Top of Raw data

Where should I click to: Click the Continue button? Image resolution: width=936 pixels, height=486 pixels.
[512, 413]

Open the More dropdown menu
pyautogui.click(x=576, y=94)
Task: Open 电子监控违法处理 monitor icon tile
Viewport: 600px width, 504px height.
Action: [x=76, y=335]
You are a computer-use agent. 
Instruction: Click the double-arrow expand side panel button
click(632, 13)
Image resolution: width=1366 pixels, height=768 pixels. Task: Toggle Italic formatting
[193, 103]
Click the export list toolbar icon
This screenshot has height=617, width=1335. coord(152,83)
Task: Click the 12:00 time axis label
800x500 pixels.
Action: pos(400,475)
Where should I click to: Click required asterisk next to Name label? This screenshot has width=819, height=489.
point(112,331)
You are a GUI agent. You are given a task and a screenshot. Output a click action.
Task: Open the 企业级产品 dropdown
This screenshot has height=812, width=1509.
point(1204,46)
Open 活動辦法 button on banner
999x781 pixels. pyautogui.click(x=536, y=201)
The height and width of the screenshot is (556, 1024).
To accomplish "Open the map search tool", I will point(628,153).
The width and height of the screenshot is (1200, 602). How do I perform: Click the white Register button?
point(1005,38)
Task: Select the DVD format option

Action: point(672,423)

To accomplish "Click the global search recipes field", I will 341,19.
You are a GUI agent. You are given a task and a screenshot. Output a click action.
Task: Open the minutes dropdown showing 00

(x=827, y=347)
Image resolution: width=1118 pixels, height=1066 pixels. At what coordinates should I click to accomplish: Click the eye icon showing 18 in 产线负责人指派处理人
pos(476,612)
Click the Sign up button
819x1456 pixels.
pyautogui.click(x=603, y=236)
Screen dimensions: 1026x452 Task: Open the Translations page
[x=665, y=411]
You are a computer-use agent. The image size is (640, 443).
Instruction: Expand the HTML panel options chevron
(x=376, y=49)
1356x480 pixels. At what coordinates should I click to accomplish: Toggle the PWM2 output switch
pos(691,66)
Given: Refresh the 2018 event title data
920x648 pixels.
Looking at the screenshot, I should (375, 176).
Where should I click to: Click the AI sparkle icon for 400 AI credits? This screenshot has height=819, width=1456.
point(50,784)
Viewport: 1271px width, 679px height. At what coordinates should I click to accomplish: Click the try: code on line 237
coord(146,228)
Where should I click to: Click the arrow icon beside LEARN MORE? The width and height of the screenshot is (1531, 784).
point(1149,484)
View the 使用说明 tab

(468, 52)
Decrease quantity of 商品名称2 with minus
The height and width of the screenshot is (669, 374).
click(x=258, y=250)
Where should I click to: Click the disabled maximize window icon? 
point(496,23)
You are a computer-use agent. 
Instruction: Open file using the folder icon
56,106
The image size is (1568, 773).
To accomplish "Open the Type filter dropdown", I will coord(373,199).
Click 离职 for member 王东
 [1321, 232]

Bottom of Raw data

The records above must be restated. Preserve every word.

▸ Solution for this exercise
Where should I click to: Click the Continue button? Image resolution: width=936 pixels, height=486 pixels.
[512, 413]

Open the More dropdown menu
pyautogui.click(x=576, y=94)
Task: Open 电子监控违法处理 monitor icon tile
Viewport: 600px width, 504px height.
Action: [x=76, y=335]
You are a computer-use agent. 
Instruction: Click the double-arrow expand side panel button
click(632, 13)
Image resolution: width=1366 pixels, height=768 pixels. Task: Toggle Italic formatting
[193, 103]
Click the export list toolbar icon
This screenshot has height=617, width=1335. coord(152,83)
Task: Click the 12:00 time axis label
800x500 pixels.
Action: pos(400,475)
Where should I click to: Click required asterisk next to Name label? This screenshot has width=819, height=489.
point(112,331)
You are a GUI agent. You are given a task and a screenshot. Output a click action.
Task: Open the 企业级产品 dropdown
This screenshot has height=812, width=1509.
point(1204,46)
Open 活動辦法 button on banner
999x781 pixels. pyautogui.click(x=536, y=201)
The height and width of the screenshot is (556, 1024).
To accomplish "Open the map search tool", I will point(628,153).
The width and height of the screenshot is (1200, 602). How do I perform: Click the white Register button?
point(1005,38)
Task: Select the DVD format option

Action: point(672,423)

To accomplish "Click the global search recipes field", I will 341,19.
You are a GUI agent. You are given a task and a screenshot. Output a click action.
Task: Open the minutes dropdown showing 00

(x=827, y=347)
Image resolution: width=1118 pixels, height=1066 pixels. At what coordinates should I click to accomplish: Click the eye icon showing 18 in 产线负责人指派处理人
pos(476,612)
Click the Sign up button
819x1456 pixels.
pyautogui.click(x=603, y=236)
Screen dimensions: 1026x452 Task: Open the Translations page
[x=665, y=411]
You are a computer-use agent. The image size is (640, 443).
Instruction: Expand the HTML panel options chevron
(x=376, y=49)
1356x480 pixels. At what coordinates should I click to accomplish: Toggle the PWM2 output switch
pos(691,66)
Given: Refresh the 2018 event title data
920x648 pixels.
Looking at the screenshot, I should (375, 176).
Where should I click to: Click the AI sparkle icon for 400 AI credits? This screenshot has height=819, width=1456.
point(50,784)
Viewport: 1271px width, 679px height. At what coordinates should I click to accomplish: Click the try: code on line 237
coord(146,228)
Where should I click to: Click the arrow icon beside LEARN MORE? The width and height of the screenshot is (1531, 784).
point(1149,484)
View the 使用说明 tab

(468, 52)
Decrease quantity of 商品名称2 with minus
The height and width of the screenshot is (669, 374).
click(x=258, y=250)
Where should I click to: Click the disabled maximize window icon? 
point(496,23)
You are a computer-use agent. 
Instruction: Open file using the folder icon
56,106
The image size is (1568, 773).
To accomplish "Open the Type filter dropdown", I will coord(373,199).
Click 离职 for member 王东
 [1321, 232]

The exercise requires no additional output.